ヒポクラテスの癒す力

ヒポクラテスの生い立ち

ヒポクラテスは、紀元前460年ギリシア・コス島の南のケファロス(Kefalos)から2km離れた小さな村で誕生した。

彼の父はヘラクレイテスといい、アスルピアダイの血を引く医師であった。父は成長した彼に医術を教え、特にコス学派の精神教育を徹底的に行い、癒しの神アスクレピオスの医術の影響を大いに受ける事となった。

ヒポクラテスは成長とともにコス島を巡回し、医療活動に従事した。現在のコスタウンの港近くにプラタナスの樹を植えて、この巨木の下で弟子達に医術の講義を行ったのは有名なエピソードである。

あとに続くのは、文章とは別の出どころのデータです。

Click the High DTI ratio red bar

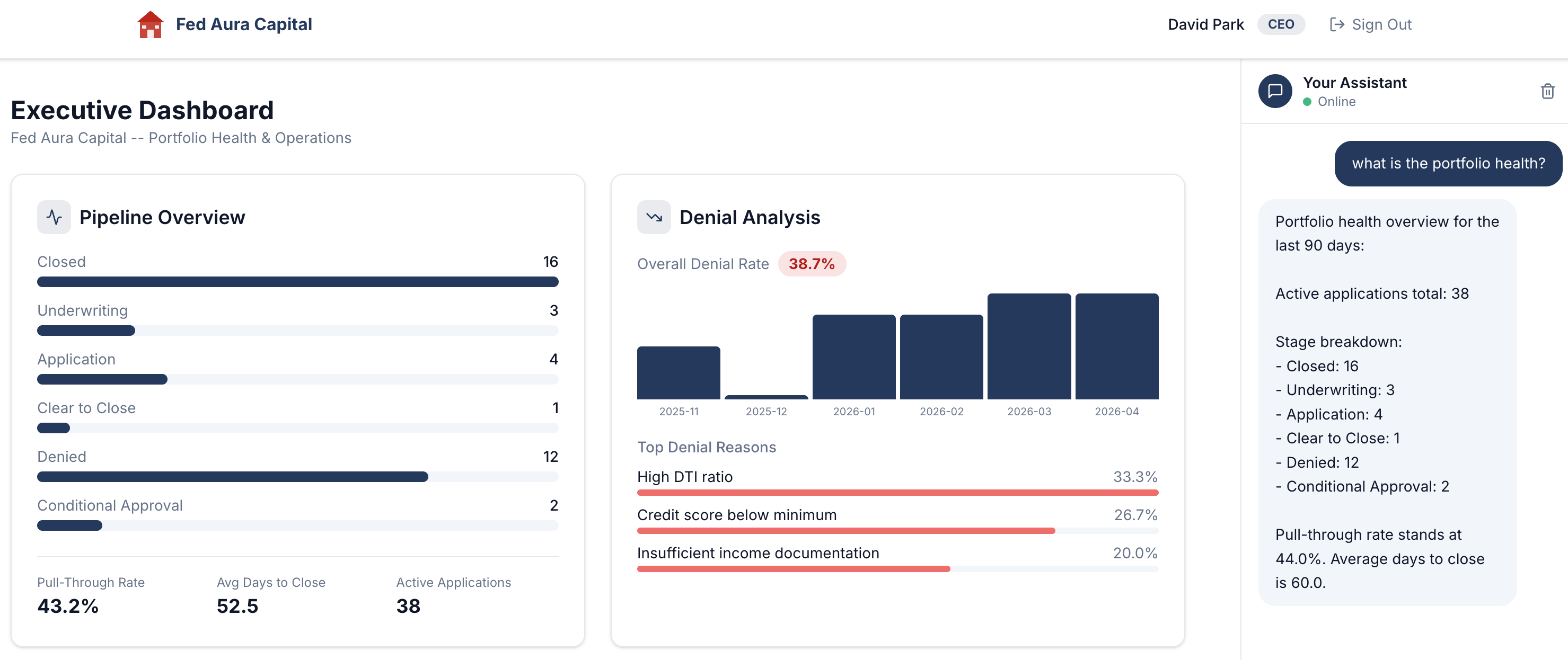click(x=897, y=492)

その後アスクレピオス神殿の一部に宿泊施設つきの診療所を設け、日々医療に従事した。ヒポクラテスは、それまでの神殿医療一辺倒から、臨床を取り入れた本格的医学教育をほどこした。これが後の傷病の診断・治療という従来の医術の概念を越えて傷病の予知、予防という保健術を作り上げる基となった。そしてこれが、後の四大体液説につながっていったのである。

成人したヒポクラテスは、両親が死亡するとコス島を離れ、ギリシア各地を遍歴して遠くエジプトの北部まで足をのばし、至るところで他の医術や思想を学び、豊かな経験を身につけた。そして、彼をさらに大きくした出来事は、哲学者デモクリトス(唯物論の父)と修辞学者レオンティノスとの出会いであった。また、彼を最も有名にしたものに、都市国家アグデラ全体が悪疫に冒されているときに人々を救い、名声を得られた事である。

ヒポクラテスは、性格は温厚で思慮深く、自分の名声に驕ることなく万民に平等に接したといわれている。特に晩年のデモクリトスとの出会いは彼の名を大きくしたと言われ、それゆえ2000年以上もの間、医学・医療にたずさわる人々に共感を与え続けているのである。

彼はテッサリアのラリッサで90歳(推定)という高齢で一生を終えた。